Effect of a cyclooxygenase-2 inhibitor, FK3311, in a canine lung transplantation model

Abstract

Background. In the process of ischemia–reperfusion, inflammatory cytokines and arachidonic acid metabolites are released and followed by tissue damage. FK3311 (FK) is a selective cyclooxygenase-2 inhibitor that inhibits conversion of arachidonic acid into thromboxane A 2 or prostaglandin I 2. We investigated the effects of FK in canine lung transplantation. Methods. FK3311 was administered in the FK group, and vehicle was injected in the control group.
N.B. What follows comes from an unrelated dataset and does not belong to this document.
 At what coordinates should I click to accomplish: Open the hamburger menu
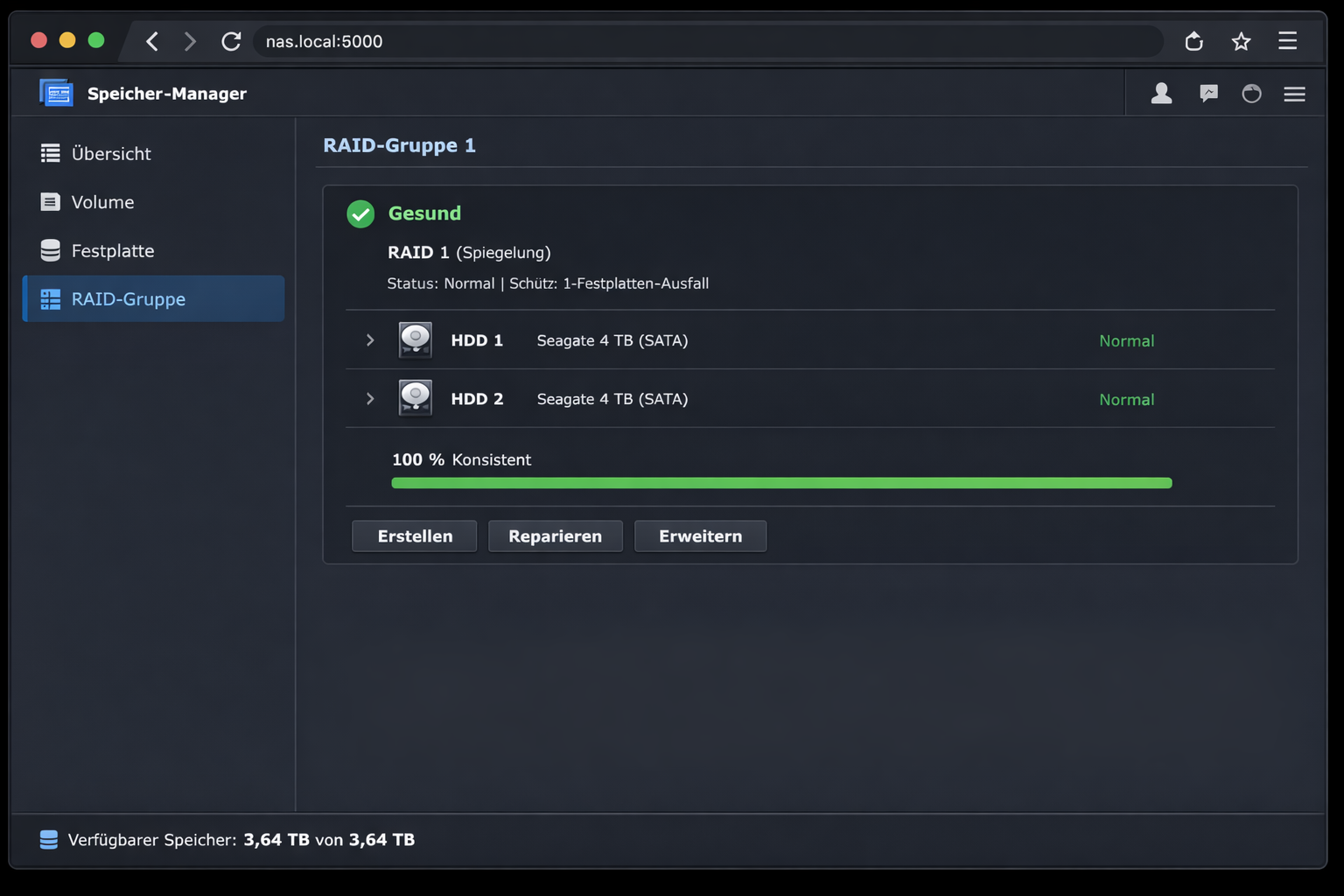click(1294, 94)
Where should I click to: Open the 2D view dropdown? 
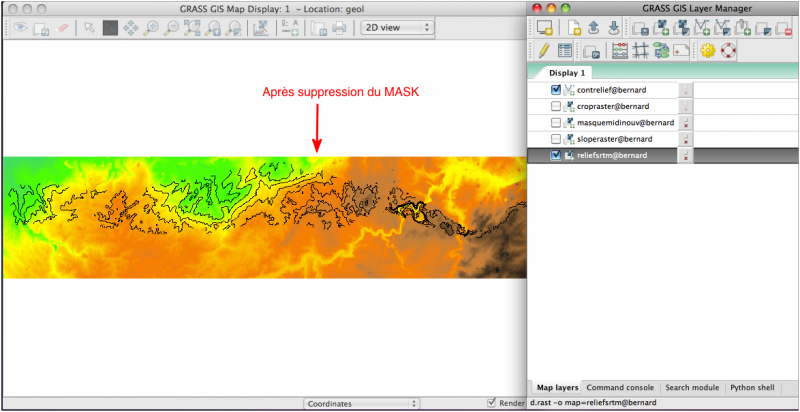pyautogui.click(x=397, y=28)
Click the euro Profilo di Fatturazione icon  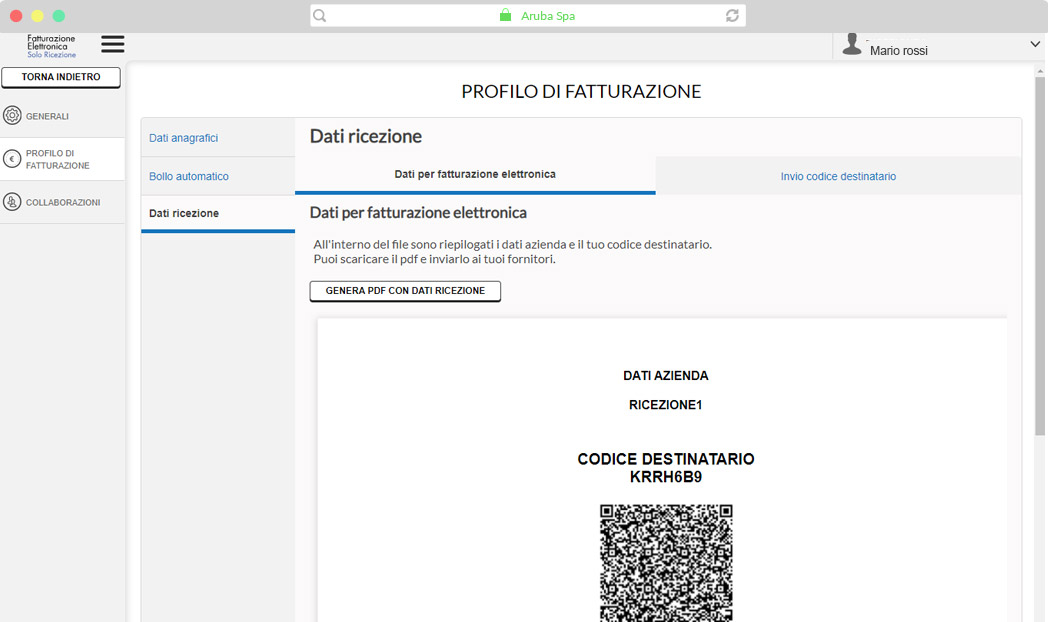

The left lung was orthotopically transplanted after 12-hour preservation in Euro-Collins solution. After reperfusion, the right pulmonary artery and bronchus were ligated, and the animals were observed. Pulmonary gas exchange and hemodynamics were measured, histopathologic damages were investigated, and technetium-99m-labeled albumin scintigraphy was performed. The serum prostanoid levels were also measured. Results. In the FK group, pulmonary gas exchange and hemodynamics were significantly ( p < 0.05) better, histologic damage and neutrophil infiltration was reduced, and technetium-99m-albumin accumulation was considerably suppressed. Also, thromboxane B 2 was significantly ( p < 0.05) lower, but 6-keto-prostaglandin F 1α was not significantly reduced. Conclusions. FK3311 generates protective effects on lung transplantation by a marked inhibition of thromboxane A 2.